With soaring education costs and a growing concern over student loans, it’s no wonder young professionals who want to start their own business are considering alternative options.
The debate is fierce and both parties — pro- and anti-MBA — make their opinions well known. Peter Thiel even offers a scholarship for students who want to drop out and start their own business, providing them with $100,000 and a strong network of businesspeople.
I have a personal connection to this debate. In 2011, after a bit of crowdsourcing, I decided to decline my acceptance into Harvard Business School (of all schools) and instead pursue building my startups.
But not everyone is willing to leave their fate in the hands of a large group of voters in an online community. Aside from crowdsourcing, when professionals face these crossroads, how do they know which path to take?
Let’s take a look at what entrepreneurs need to consider when they are torn between earning an MBA or diving into starting their own business:
Before taking any steps forward, take the time to step back and reflect.
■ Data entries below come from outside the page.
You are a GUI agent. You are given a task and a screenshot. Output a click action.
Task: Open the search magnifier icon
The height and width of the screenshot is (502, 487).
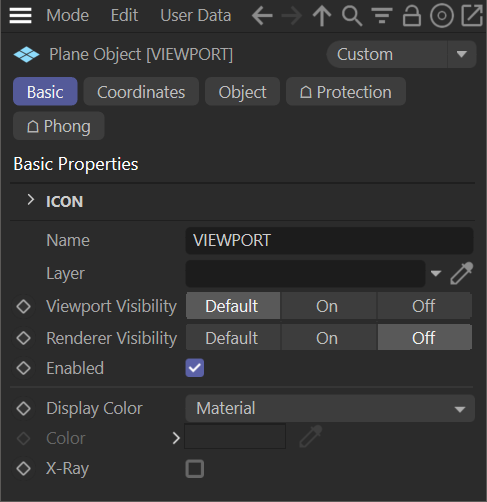352,16
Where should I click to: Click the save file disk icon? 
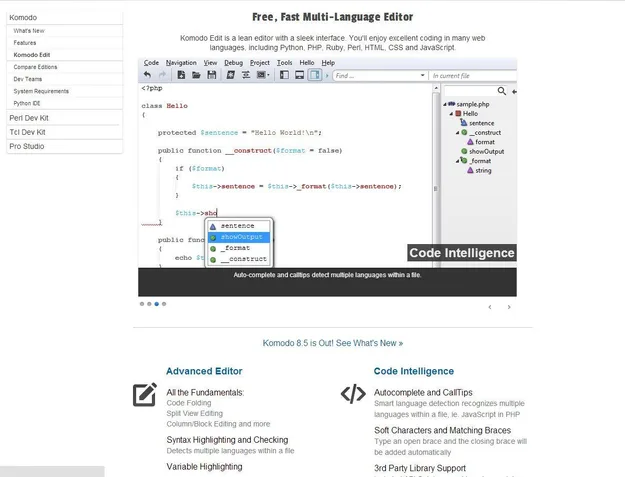click(211, 75)
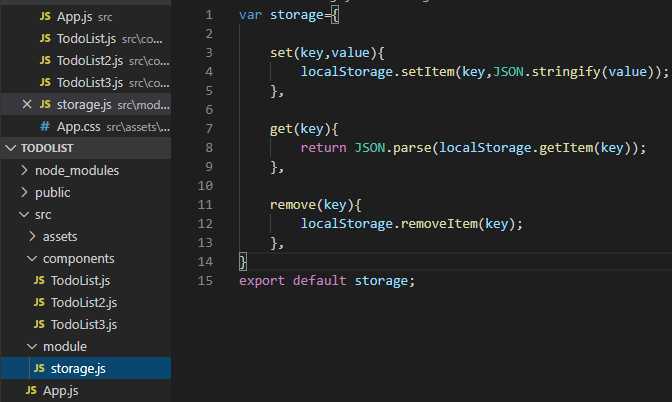Click JS icon of TodoList3.js in open editors
Viewport: 672px width, 402px height.
pos(45,83)
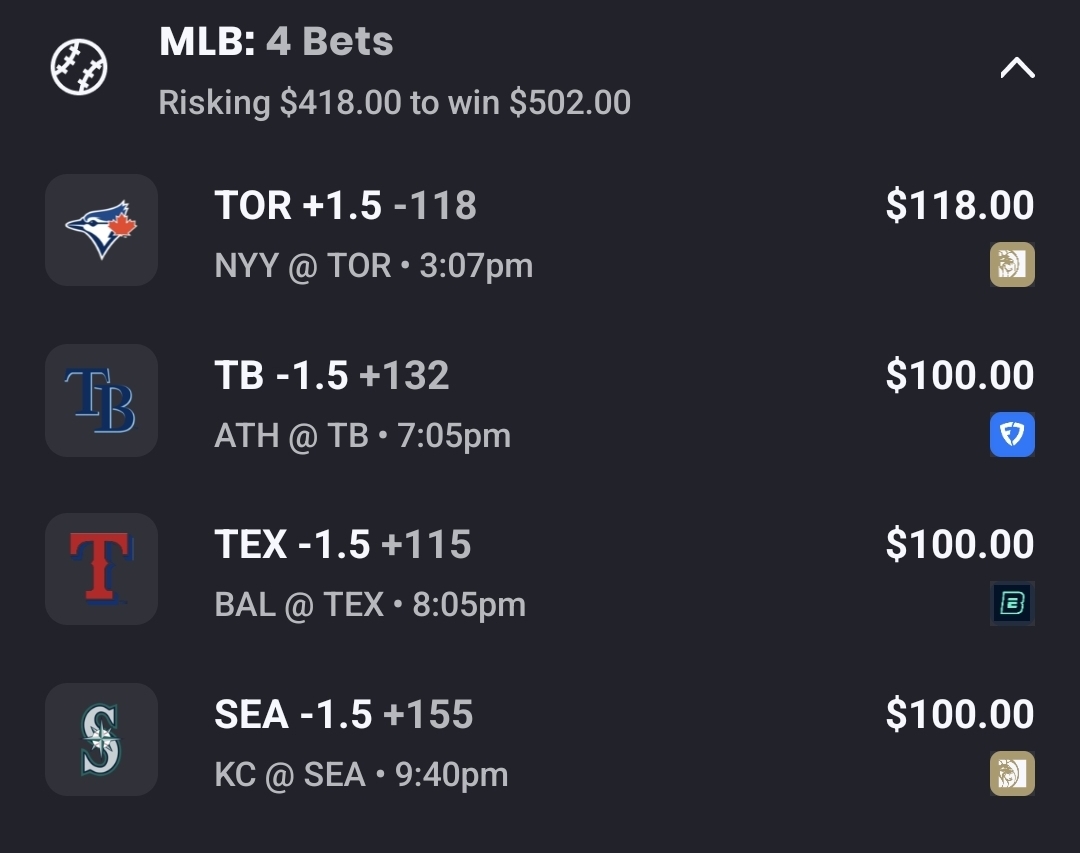Screen dimensions: 1080x853
Task: Open ESPN Bet icon on TEX bet
Action: [x=1012, y=604]
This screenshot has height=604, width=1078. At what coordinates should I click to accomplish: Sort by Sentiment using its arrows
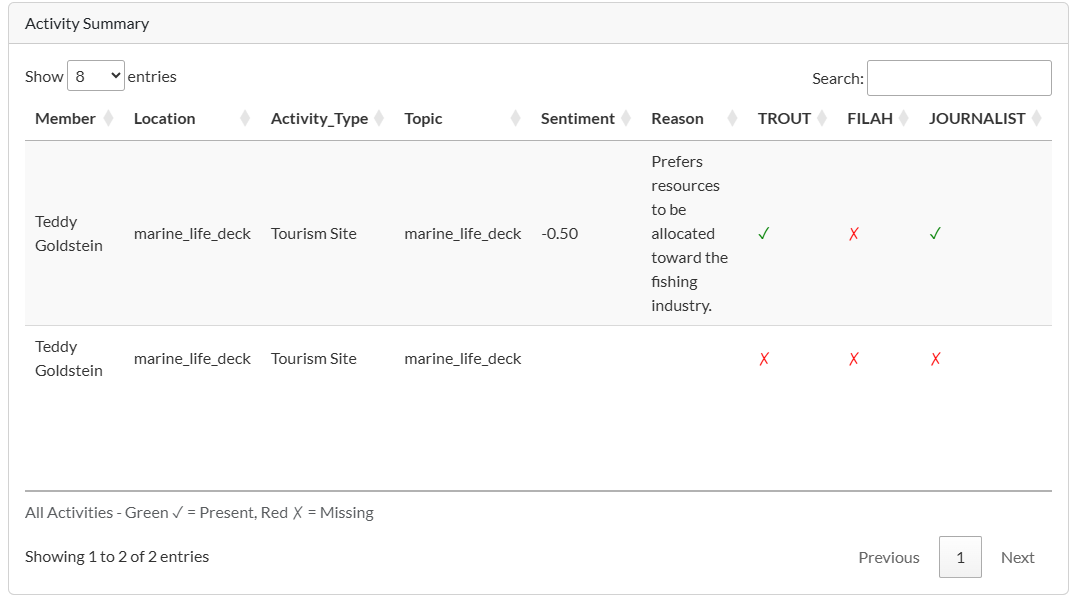coord(626,118)
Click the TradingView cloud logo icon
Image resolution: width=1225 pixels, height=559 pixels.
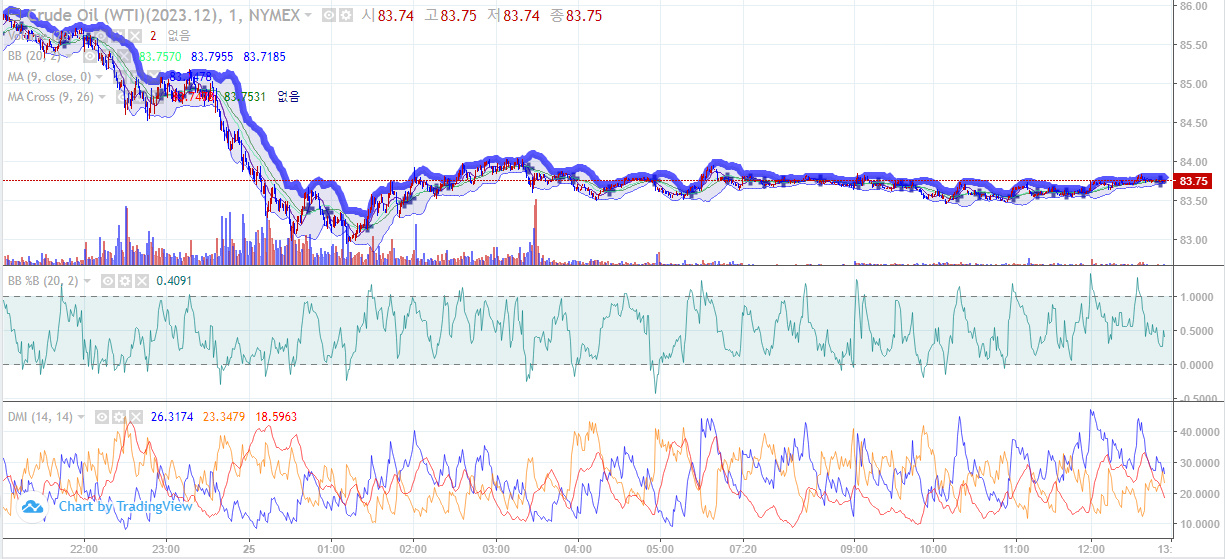(33, 507)
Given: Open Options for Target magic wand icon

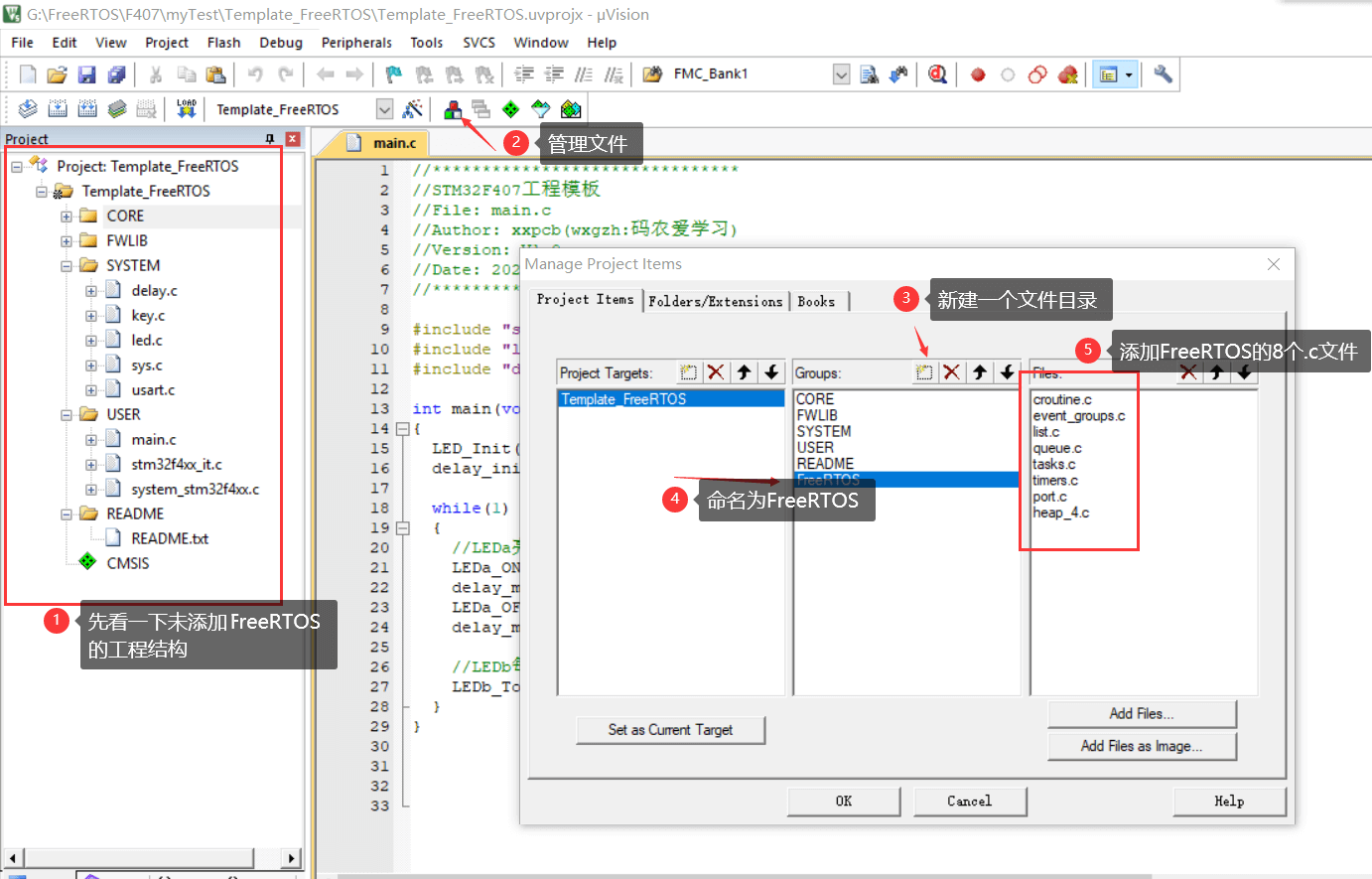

Sure, the idea of running a business is exciting, even romantic. But the idea of doing this is just a thought. Time to get real and confirm that entrepreneurship is the best path.
Personality tests are valuable because they help the participant understand their psychological makeup and their individual character. For example, the Myers-Briggs Type Indicator looks at how someone makes decisions, which explains why it is a popular test in the world of business.
The Minnesota Multiphasic Personality Inventory (MMPI) is another popular personality test used by mental health professionals. Aside from informing diagnosis, it also is used to help with screening job candidates.
These tests provide valuable insight into how a person thinks, perceives and acts in all facets of life. When reading these results, ask if they sound like they belong to strong leader.
Consider hiring a life coach to help with defining core values. They steer the ship and act as a much-needed moral and professional compass. A life coach motivates, brings clarity, helps strategize and combats any feelings of insecurity and low self-esteem.
A good entrepreneur has a strong sense of awareness and knows how to set and achieve goals. These self-reflection exercises help develop a deep sense of self and will assist in making decisions, both big and small.
2. Costs of education.
With top-ranking MBA programs like Harvard costing north of $100,000, it’s no wonder aspiring entrepreneurs have reservations about enrolling. It’s important to do research on the ROI to avoid falling into massive amounts of student loan debt, which is not uncommon.
A 2014 Graduate Management Admission Council (GMAC) study found that 21 percent of 12,000 prospective MBA students surveyed rely on loans to pay for school. When they graduate, they want an opportunity to earn enough to live a comfortable life and pay back their debt.
Aside from the ROI, it’s also important to identify the primary reason for pursuing an MBA. Students who earn their MBA undoubtedly leave with a strong understanding of management and an advanced business acumen. But is it entirely necessary for their goals?
Is it about the degree or the knowledge? If it’s the latter, there are numerous online resources like Coaching Ourselves, OpenCulture, Coursera, podcasts and many others. While this isn’t the equivalent of an MBA by any means, it may serve the purpose at a fraction of the cost.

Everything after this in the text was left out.